Prof. Dr. Uta Meier-Gräwe
Professorin em. für Wirtschaftslehre des Privathaushalts und Familienwissenschaft, Justus-Liebig-Universität Gießen

Gleichstellungspolitische Anforderungen an Vereinbarkeitspolitik:
Wie kann die Abkehr vom Zuverdienermodell partnerschaftlich gestaltet werden?

Dienstag, 22. Januar 2019, 18:15 Uhr, Hörsaal N 1 (Muschel)

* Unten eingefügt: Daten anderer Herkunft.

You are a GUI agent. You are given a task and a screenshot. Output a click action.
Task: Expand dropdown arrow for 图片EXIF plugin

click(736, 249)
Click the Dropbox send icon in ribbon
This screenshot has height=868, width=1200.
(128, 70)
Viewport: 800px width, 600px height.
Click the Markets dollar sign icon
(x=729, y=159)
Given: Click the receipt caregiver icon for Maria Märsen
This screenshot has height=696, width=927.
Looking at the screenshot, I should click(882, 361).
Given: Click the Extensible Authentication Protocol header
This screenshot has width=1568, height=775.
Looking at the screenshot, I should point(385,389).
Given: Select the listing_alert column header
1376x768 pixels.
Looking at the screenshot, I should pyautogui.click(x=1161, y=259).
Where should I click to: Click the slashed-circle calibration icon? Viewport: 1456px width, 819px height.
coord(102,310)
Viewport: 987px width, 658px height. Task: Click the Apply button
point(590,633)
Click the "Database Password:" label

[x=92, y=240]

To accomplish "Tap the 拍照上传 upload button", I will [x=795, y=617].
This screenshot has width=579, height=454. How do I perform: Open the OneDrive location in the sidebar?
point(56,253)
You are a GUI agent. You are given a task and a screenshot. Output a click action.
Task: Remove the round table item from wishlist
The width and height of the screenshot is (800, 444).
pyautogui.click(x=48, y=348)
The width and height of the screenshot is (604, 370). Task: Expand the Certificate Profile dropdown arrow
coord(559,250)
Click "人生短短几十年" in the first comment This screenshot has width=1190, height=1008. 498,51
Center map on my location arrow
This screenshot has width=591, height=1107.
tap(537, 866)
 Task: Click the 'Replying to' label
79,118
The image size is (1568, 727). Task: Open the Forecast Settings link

Das Ziel der Geschlechtergleichstellung ist in Deutschland weiterhin nicht erreicht. Das zeigt sich in der Unterpräsenz von Frauen in Wirtschaft, Wissenschaft und Politik, in der asymmetrischen Verteilung der unbezahlten Sorgearbeit, aber auch im Bereich der Alterssicherung. Diese Analyse stützt sich nicht allein auf den Gender Pay Gap oder den Gender Pension Gap, sondern auch auf einen neuen Indikator – den Gender Care Gap. Er liegt in Paarhaushalten mit Kindern bei 83,3 Prozent. Diese Zeitbindungen für Haushalt, Familie und Ehrenamt, aber auch die Tatsache, dass Frauen im Schnitt geringere Stunden­löhne und Lebenserwerbseinkommen erzielen als Männer, münden in eine Lohn- und Sorge-Lücke, die als ein Zeichen ungleicher Verwirklichungschancen zu bewerten sind. Im Vortrag wird herausgearbeitet, wie Wege aus diesem Dilemma aussehen können. Es gilt, das heute weit verbreitete Zuverdiener-Modell durch ein Erwerb-und-Sorge-Modell abzulösen, welches es Menschen − unabhängig vom Geschlecht − ermöglicht, gleichberechtigt an der Erwerbsarbeit teilzuhaben, aber auch private Sorgearbeit leisten zu können. Die Umsetzung des Erwerb- und Sorge-Modells setzt allerdings eine verlässliche, alltagsunterstützende Infrastruktur mit qualifizierten Beschäftigten in den Berufen der Sozialen Arbeit, der Hausarbeit, Gesundheit, Pflege und der Kinderbetreuung und -erziehung voraus. Aus diesem Grund hat die Sachverständigenkommission für den Zweiten Gleichstellungsbericht der Bundesregierung die Aufwertung dieser Sorgeberufe ins Zentrum ihrer Handlungsempfehlungen gerückt (BMFSFJ 2017).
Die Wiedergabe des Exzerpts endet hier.